- [TASK TO CARRY OUT] Begin at the first line below and copy each line exactly, ending with the line where "Task: Click the magnifying glass search icon" appears.

- [Entries taken from a collection]
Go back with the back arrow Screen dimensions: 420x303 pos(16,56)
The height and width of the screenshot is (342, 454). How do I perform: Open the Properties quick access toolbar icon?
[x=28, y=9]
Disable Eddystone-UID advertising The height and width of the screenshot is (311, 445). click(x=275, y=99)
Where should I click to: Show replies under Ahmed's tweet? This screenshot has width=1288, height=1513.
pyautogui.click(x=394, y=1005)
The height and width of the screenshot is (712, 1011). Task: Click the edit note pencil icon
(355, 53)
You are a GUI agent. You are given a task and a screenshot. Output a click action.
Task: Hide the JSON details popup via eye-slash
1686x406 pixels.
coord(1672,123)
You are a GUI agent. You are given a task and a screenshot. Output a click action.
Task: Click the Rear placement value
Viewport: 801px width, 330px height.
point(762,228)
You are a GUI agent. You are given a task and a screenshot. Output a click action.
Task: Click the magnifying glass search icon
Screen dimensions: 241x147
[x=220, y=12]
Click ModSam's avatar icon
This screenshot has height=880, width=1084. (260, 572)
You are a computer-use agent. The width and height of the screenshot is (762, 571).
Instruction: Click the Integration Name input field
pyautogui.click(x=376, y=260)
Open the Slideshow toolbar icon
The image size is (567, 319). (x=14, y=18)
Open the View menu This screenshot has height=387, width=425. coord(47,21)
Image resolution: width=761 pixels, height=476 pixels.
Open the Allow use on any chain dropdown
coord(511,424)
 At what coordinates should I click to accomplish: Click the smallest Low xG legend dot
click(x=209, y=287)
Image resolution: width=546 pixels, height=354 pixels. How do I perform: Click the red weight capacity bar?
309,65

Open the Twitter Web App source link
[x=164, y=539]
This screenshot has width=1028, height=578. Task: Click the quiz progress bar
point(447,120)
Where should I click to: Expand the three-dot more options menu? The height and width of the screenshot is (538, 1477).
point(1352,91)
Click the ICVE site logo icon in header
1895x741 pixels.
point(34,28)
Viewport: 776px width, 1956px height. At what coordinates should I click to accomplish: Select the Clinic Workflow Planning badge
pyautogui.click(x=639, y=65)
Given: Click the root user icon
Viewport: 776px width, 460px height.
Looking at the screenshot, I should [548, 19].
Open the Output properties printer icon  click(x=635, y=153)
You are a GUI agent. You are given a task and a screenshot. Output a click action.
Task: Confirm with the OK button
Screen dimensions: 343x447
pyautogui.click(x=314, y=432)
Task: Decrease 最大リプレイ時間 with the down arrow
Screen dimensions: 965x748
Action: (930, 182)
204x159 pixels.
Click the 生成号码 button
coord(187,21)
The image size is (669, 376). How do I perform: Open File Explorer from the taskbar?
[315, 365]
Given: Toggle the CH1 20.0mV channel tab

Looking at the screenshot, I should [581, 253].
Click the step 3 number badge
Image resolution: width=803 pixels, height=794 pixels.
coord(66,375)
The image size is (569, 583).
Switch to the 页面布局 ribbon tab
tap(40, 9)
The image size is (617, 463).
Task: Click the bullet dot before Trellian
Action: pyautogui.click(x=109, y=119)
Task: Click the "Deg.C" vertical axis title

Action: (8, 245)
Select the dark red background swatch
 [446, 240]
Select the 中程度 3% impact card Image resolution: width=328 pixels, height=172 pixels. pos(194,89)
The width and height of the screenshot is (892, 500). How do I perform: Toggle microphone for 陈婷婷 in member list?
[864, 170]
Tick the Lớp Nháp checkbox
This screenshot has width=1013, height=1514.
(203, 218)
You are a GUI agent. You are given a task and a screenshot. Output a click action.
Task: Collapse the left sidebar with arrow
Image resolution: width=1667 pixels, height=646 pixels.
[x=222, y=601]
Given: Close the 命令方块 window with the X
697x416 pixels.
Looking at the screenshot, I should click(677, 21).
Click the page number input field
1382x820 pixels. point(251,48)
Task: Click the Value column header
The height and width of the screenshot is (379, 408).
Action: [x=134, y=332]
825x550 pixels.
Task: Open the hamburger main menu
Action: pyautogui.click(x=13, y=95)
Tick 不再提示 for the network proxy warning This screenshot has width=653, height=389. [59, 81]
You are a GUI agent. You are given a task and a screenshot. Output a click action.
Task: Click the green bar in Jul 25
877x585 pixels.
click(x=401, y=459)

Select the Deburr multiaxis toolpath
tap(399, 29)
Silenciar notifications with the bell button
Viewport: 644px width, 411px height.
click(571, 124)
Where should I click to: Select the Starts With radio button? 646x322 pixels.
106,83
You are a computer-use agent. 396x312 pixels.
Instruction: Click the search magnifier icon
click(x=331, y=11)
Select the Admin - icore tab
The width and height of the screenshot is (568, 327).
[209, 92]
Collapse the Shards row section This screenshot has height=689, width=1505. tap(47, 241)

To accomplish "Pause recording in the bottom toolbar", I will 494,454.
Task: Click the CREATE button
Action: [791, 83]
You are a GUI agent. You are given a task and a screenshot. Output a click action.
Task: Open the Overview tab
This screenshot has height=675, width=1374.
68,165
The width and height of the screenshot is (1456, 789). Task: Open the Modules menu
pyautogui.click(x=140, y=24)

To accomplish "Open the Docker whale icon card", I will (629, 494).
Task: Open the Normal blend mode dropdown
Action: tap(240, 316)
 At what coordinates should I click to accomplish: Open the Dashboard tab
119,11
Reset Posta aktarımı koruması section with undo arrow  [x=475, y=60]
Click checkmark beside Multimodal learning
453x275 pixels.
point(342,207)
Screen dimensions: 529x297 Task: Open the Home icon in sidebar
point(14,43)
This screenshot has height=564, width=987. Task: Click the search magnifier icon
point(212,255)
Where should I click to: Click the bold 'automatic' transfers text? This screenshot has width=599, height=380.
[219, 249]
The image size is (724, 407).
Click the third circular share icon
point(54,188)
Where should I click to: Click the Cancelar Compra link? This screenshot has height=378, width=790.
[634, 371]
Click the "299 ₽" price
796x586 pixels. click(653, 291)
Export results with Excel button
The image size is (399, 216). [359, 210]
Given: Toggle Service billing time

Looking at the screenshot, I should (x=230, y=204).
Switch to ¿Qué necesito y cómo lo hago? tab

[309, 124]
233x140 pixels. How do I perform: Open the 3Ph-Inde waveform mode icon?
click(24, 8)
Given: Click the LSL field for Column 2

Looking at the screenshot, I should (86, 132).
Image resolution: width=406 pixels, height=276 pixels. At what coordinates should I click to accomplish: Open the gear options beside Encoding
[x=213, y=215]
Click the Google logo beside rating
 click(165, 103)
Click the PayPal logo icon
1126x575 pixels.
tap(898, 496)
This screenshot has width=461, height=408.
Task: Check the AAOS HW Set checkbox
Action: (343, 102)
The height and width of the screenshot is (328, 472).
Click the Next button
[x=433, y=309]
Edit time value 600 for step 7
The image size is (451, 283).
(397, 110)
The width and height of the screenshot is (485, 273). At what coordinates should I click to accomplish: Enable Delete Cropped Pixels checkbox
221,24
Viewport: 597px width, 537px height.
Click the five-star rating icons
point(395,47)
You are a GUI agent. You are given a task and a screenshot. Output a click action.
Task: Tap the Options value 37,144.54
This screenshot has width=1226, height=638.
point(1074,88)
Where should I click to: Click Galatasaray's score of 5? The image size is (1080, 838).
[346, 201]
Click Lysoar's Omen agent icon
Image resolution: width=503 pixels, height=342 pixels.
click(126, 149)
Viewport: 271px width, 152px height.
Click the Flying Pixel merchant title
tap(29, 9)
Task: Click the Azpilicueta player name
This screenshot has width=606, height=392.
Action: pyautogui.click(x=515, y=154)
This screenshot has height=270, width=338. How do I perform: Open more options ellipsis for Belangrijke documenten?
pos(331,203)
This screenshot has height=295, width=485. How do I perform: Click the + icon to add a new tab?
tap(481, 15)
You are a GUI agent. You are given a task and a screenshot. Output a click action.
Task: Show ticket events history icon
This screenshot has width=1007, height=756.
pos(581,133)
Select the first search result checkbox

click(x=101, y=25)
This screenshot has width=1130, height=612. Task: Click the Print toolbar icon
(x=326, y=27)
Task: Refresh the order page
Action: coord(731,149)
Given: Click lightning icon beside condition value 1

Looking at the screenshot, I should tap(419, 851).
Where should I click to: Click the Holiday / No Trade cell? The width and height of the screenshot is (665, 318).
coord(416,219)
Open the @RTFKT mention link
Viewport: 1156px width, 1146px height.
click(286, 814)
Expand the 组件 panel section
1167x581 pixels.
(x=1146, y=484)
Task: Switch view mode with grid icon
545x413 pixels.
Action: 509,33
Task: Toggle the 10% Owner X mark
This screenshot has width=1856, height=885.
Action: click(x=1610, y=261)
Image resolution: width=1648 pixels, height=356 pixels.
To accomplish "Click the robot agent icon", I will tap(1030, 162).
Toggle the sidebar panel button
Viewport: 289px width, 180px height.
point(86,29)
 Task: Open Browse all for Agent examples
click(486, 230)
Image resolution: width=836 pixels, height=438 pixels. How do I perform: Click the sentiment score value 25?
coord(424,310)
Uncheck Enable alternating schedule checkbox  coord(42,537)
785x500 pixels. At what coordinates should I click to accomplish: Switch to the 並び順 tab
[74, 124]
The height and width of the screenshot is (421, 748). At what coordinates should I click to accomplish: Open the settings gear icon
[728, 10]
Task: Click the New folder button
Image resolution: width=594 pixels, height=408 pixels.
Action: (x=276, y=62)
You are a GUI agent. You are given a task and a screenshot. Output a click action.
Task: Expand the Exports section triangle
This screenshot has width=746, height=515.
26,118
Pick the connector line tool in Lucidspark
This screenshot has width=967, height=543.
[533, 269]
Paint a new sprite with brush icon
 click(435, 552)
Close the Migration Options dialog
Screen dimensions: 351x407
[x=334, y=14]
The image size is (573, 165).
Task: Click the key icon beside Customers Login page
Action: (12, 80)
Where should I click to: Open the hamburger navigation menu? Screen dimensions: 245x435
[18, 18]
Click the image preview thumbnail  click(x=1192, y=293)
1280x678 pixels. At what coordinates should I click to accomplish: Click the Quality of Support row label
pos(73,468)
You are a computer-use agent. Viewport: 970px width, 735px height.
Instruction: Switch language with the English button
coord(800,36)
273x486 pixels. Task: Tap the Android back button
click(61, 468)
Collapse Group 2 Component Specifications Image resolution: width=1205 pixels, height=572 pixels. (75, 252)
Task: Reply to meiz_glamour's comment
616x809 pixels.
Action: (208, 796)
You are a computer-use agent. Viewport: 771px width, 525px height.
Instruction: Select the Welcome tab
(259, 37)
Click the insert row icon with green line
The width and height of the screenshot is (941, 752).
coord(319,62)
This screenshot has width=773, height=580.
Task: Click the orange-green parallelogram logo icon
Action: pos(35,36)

- [REPLY TO THE TASK]
Go back with the back arrow Screen dimensions: 420x303 pos(16,56)
The height and width of the screenshot is (342, 454). How do I perform: Open the Properties quick access toolbar icon?
[x=28, y=9]
Disable Eddystone-UID advertising The height and width of the screenshot is (311, 445). click(x=275, y=99)
Where should I click to: Show replies under Ahmed's tweet? This screenshot has width=1288, height=1513.
pyautogui.click(x=394, y=1005)
The height and width of the screenshot is (712, 1011). Task: Click the edit note pencil icon
(355, 53)
You are a GUI agent. You are given a task and a screenshot. Output a click action.
Task: Hide the JSON details popup via eye-slash
1686x406 pixels.
coord(1672,123)
You are a GUI agent. You are given a task and a screenshot. Output a click action.
Task: Click the Rear placement value
Viewport: 801px width, 330px height.
point(762,228)
You are a GUI agent. You are given a task and a screenshot. Output a click action.
Task: Click the magnifying glass search icon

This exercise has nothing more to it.